I'm coming at this with the perspective of someone that currently works at a boarding facility & works as a pet sitter. I find most puppies do very poorly in a boardiny setting. They are too young to understand kenneling and it can be very stressful for them. But really it depends on the program and what kind of boarding situation your puppy would be in.

I think if you have to take the trip, try to look into pet sitters in your area (not like wag or rover) that are willing to stay in your home with the puppy. I had a client with a 3 month old puppy who went on a trip and me and my coworker switched off watching him for practically 24 hrs a day. It worked, and we were able to teach the puppy some crate skills to boot. If you are interested in pet sitting, and can't afford having a sitter at home that long, absolutely practice crate training and playpen training as much as you can in a positive way.

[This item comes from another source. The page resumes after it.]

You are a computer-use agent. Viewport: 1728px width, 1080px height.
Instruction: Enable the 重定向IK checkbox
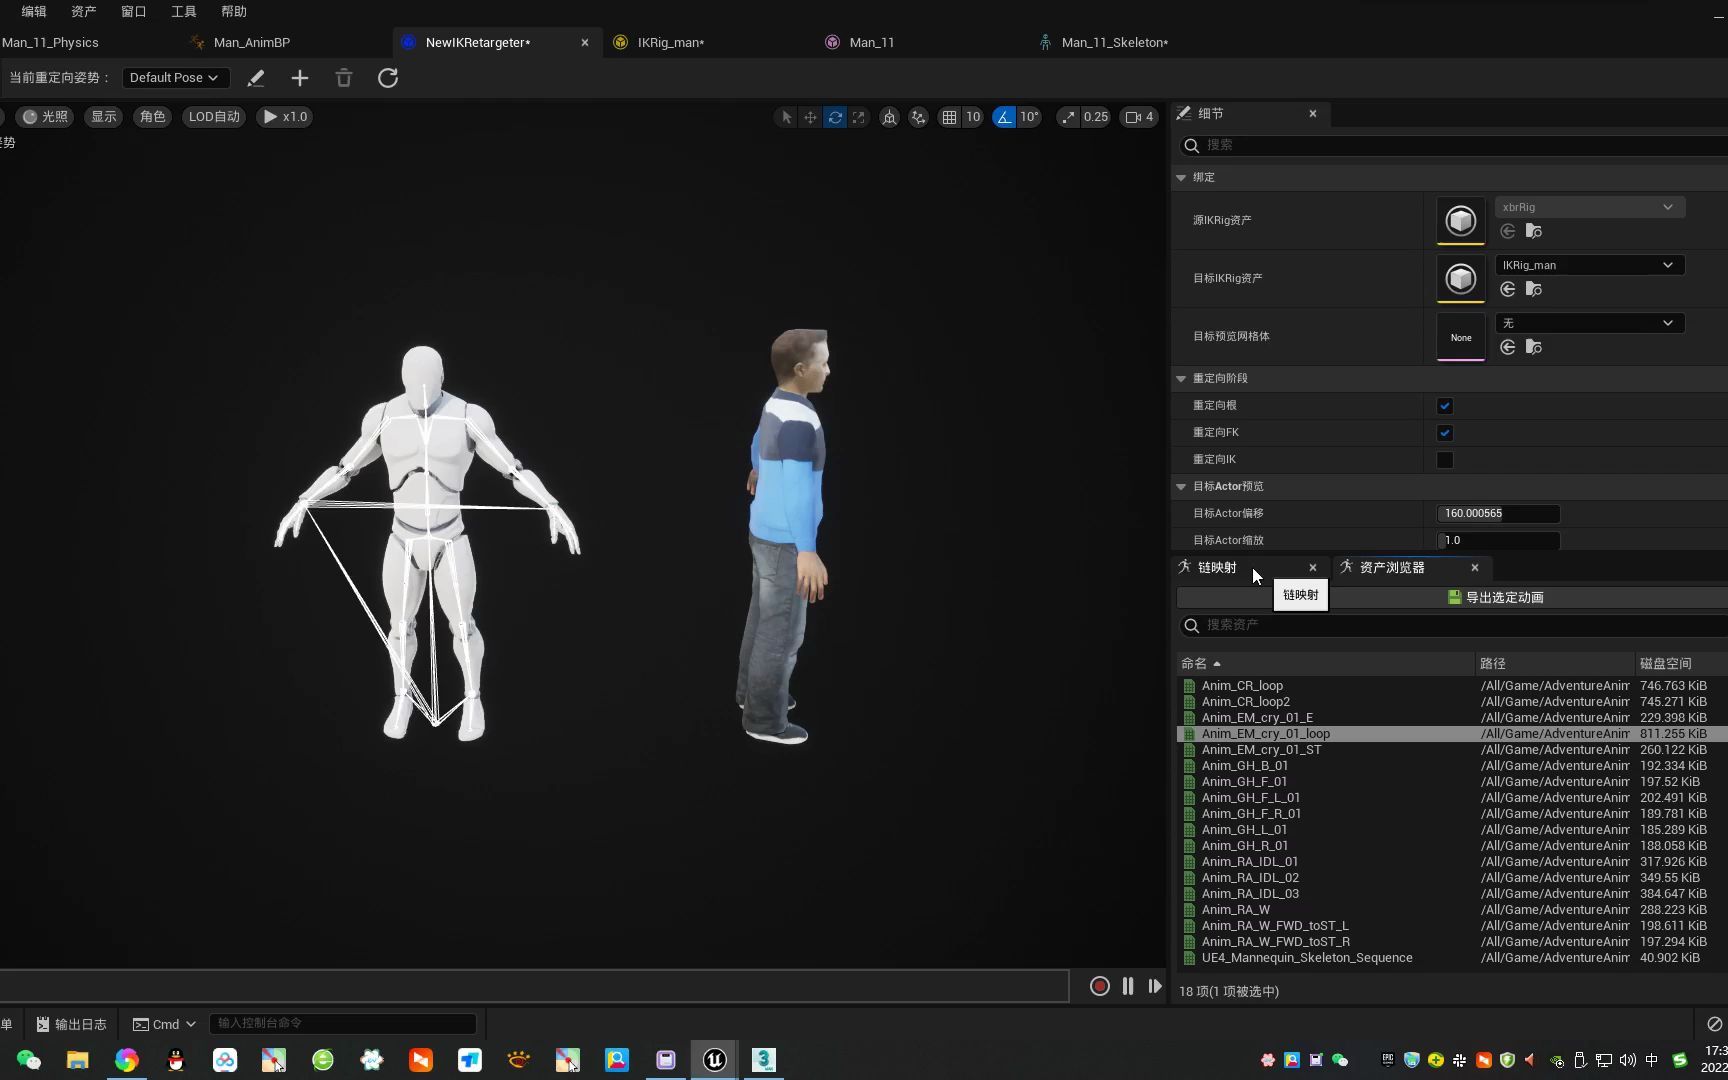click(x=1445, y=460)
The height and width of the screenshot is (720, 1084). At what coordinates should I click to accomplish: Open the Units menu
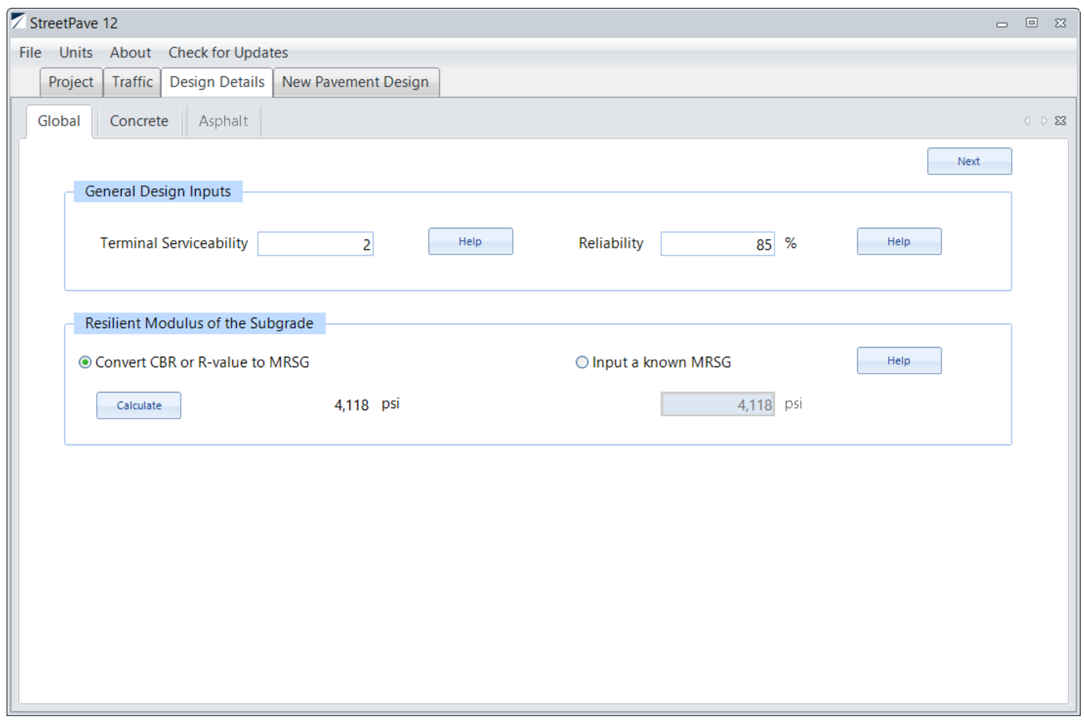[76, 53]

That way, you might get away with having the puppy crated for naps while sitter leaves the house for a break. If using a playpen, the puppy can even have indoor toileting access (like a litter box or pee pad) to reduce the need for a sitter's presence 24/7. Done right, you may be able to pull it off, but it is not easy to do this in a 2 month time window.

However, three months old is very young, and still within the critical socialization period (ends around 12-20 weeks depending on who you ask). Some boarding facilities will not allow puppies to board if they haven't been fully vaccinated either - at 3 months old, your puppy likely won't be completely vaccinated. Something to keep in mind if you go that route.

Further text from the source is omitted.